As the broader financial services industry prepares for the extension of the Individual Accountability Regime (IAR) to all financial services firms in 2018, this whitepaper explores how firms can use Key Performance Indicators (KPIs) to track staff performance and simultaneously adhere to the compliance requirements of the regime.


Of all the lessons learnt from the banking crisis and subsequent scandals, one of the most significant has been how challenging it has proved for regulators to hold individual senior managers to account for the poor decisions and subsequent failures which have occurred on their respective watches. As is so often the case following major catastrophes, it was generally agreed that the previous position was unsustainable and that “something needed to be done”.
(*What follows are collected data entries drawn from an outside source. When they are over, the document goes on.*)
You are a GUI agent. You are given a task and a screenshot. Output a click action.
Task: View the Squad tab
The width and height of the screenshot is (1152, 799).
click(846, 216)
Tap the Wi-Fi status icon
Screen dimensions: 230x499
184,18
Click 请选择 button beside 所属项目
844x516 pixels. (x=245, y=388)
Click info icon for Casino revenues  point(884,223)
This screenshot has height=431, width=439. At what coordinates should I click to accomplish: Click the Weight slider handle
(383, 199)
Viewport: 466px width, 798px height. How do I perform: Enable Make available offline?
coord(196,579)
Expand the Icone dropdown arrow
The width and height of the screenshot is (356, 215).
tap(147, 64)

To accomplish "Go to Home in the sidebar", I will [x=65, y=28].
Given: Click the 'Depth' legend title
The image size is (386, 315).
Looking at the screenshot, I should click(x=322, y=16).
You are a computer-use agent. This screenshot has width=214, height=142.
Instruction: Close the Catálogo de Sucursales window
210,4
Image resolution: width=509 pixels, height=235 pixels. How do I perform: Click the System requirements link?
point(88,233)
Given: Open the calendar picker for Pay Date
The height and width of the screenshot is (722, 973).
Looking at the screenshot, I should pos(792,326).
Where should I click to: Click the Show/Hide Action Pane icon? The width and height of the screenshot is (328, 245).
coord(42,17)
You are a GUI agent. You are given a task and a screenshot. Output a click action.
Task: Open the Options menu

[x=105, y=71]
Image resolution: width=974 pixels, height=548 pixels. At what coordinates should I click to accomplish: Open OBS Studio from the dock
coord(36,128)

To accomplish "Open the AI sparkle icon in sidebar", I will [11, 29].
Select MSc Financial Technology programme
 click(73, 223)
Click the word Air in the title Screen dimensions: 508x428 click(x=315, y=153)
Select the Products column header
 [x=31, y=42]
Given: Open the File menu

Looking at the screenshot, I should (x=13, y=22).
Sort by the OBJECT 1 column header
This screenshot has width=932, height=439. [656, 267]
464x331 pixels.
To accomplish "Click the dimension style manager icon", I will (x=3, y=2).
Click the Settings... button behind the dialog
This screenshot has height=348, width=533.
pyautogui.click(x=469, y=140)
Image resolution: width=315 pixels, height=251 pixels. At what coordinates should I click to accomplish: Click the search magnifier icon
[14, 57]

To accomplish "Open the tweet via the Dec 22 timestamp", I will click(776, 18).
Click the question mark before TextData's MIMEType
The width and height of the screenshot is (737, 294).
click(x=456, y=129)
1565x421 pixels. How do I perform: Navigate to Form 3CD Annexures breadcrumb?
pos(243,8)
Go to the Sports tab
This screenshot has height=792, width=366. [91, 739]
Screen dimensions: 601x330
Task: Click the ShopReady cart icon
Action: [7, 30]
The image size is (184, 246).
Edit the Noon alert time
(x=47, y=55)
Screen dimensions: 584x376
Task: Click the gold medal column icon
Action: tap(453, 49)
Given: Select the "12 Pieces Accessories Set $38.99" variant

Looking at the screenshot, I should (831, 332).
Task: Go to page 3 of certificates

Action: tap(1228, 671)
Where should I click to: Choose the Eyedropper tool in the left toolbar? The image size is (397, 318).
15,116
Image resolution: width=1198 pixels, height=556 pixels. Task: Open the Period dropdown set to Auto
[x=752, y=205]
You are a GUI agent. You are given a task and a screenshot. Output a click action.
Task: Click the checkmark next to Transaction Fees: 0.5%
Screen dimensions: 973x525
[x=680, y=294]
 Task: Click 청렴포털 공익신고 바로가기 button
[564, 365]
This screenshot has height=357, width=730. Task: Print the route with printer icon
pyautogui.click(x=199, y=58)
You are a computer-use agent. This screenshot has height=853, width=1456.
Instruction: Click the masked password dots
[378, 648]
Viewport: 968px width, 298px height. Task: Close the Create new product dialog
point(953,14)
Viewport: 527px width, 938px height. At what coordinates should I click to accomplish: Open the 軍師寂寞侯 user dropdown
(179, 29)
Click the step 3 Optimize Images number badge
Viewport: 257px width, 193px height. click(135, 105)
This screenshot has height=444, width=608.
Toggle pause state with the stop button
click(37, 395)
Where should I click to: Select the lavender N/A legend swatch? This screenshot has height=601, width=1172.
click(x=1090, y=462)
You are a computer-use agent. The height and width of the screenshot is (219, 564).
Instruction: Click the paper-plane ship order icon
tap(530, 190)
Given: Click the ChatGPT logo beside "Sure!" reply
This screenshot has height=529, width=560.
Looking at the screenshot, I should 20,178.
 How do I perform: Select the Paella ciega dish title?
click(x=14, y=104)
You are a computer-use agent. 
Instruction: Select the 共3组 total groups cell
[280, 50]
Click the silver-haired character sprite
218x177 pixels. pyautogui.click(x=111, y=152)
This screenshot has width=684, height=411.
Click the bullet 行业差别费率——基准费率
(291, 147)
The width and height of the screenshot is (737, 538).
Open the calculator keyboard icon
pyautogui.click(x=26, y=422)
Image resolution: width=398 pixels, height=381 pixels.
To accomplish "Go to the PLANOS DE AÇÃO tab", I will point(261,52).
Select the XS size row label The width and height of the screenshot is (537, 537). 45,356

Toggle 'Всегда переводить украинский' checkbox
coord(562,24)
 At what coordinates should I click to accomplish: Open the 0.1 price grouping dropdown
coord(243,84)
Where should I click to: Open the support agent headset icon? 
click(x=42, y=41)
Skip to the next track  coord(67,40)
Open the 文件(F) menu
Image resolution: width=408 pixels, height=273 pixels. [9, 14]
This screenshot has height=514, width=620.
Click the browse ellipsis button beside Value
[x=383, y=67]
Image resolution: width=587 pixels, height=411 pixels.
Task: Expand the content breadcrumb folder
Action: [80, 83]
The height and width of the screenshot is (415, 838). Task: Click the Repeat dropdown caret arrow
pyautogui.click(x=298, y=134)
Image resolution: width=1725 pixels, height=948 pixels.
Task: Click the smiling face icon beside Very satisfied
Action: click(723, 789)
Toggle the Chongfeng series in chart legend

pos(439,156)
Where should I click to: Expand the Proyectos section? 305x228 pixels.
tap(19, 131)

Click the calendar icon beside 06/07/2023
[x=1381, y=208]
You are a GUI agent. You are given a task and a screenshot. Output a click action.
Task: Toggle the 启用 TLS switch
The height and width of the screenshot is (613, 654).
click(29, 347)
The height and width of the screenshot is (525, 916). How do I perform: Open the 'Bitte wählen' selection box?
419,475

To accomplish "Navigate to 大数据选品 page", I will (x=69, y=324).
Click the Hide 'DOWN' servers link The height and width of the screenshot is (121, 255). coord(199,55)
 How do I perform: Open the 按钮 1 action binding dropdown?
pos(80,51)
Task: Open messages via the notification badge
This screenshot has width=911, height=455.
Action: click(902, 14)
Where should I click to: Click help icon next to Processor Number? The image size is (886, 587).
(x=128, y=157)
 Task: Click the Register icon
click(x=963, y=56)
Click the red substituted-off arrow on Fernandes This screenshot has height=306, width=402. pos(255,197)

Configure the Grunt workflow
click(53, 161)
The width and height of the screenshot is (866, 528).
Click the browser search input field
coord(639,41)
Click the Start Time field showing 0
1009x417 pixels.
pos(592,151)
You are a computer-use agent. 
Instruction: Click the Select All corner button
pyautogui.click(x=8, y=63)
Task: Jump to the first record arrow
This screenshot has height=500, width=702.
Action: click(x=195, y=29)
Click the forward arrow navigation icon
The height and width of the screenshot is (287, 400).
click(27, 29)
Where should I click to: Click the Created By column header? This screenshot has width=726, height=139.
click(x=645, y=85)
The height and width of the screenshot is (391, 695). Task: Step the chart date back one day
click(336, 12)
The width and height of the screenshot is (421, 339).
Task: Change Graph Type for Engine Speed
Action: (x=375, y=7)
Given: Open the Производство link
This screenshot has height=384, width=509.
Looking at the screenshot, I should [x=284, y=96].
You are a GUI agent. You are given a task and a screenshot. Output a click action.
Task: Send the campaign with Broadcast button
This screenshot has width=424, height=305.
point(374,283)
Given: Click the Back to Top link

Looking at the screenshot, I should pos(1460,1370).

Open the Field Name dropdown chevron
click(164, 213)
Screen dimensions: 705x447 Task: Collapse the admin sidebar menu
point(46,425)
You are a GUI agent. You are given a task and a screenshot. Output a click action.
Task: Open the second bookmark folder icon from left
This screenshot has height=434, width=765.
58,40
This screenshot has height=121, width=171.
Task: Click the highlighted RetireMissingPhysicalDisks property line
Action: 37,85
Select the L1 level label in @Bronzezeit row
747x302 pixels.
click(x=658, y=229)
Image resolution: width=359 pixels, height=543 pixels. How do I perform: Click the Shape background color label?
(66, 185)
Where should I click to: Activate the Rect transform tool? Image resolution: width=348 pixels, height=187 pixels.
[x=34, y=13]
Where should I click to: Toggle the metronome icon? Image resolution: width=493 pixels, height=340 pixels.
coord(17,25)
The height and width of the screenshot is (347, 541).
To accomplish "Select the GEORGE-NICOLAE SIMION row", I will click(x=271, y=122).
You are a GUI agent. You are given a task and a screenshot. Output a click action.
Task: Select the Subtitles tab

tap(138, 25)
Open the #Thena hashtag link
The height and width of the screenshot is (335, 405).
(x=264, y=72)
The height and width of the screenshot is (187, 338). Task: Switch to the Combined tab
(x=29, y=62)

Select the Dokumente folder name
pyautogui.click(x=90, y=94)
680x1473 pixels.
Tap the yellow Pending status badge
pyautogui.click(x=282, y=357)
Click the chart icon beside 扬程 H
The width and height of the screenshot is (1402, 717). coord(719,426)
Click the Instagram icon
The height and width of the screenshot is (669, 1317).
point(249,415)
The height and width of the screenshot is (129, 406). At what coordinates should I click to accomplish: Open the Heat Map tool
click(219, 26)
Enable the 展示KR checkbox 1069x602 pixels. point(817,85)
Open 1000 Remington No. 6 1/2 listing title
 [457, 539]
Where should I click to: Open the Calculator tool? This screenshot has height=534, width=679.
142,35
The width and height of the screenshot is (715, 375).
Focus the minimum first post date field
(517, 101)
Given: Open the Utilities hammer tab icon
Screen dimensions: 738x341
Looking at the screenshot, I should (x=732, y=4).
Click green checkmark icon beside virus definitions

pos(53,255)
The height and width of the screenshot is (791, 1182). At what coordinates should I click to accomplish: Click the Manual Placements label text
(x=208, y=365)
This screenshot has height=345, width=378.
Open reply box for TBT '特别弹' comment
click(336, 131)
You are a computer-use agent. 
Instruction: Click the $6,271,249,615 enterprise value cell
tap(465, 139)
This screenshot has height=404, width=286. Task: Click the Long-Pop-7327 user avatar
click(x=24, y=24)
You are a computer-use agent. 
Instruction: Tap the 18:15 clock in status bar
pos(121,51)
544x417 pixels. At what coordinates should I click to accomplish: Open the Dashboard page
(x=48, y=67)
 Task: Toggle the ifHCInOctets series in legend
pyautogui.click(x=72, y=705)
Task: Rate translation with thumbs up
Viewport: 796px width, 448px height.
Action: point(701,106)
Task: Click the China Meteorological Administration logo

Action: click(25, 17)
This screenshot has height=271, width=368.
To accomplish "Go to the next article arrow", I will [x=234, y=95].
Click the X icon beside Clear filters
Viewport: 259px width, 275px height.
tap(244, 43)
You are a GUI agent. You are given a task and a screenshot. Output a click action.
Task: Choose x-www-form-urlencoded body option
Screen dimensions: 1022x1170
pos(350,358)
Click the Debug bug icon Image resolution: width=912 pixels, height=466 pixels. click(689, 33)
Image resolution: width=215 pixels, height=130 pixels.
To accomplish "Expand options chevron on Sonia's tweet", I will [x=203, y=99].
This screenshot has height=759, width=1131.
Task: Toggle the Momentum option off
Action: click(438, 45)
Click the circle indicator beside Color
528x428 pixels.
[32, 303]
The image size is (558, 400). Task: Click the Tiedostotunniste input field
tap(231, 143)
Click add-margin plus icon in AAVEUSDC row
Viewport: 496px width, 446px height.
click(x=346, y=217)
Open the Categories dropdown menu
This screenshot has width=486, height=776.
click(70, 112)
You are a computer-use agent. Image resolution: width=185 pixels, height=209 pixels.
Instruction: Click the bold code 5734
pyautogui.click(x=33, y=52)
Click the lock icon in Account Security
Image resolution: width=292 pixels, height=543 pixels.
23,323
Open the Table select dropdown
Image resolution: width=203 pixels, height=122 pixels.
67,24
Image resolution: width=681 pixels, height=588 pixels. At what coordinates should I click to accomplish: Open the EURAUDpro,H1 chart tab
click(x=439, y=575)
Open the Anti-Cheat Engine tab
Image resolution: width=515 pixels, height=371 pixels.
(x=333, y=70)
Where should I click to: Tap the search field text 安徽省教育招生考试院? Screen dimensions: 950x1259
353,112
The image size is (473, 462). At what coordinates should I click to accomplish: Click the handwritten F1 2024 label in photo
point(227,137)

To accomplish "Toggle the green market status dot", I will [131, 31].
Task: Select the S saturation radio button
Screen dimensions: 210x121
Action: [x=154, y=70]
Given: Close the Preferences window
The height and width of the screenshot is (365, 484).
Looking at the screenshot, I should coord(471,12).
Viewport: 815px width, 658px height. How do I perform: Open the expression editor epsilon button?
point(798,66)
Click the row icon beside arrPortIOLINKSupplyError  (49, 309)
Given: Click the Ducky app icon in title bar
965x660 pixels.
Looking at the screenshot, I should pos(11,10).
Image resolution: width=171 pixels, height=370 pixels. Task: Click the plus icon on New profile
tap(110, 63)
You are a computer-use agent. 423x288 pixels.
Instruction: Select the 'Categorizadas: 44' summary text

So, something has been done. Indeed, quite a lot of somethings have been done. As far as the matter of holding individuals to account, the most significant development has been the implementation of the Senior Managers and Certification Regime (SM&CR) as a replacement for the Approved Persons requirements. The SM&CR came into effect for the first tranche of firms (namely banks, building societies and certain others) in March 2016. At the same time, most insurers became subject to the somewhat simplified requirements of the Senior Insurance Managers Regime (SIMR). This means that there are now two parallel senior management regulatory regimes in operation – the new arrangements for banks and insurers whilst the existing arrangements continue for all other firms. However, this situation is only temporary. The Bank of England and Financial Services Act 2016 will extend the Senior Managers and Certification Regime to all financial services firms by 2018, and will introduce a ‘duty of responsibility’ for senior managers in all authorized firms.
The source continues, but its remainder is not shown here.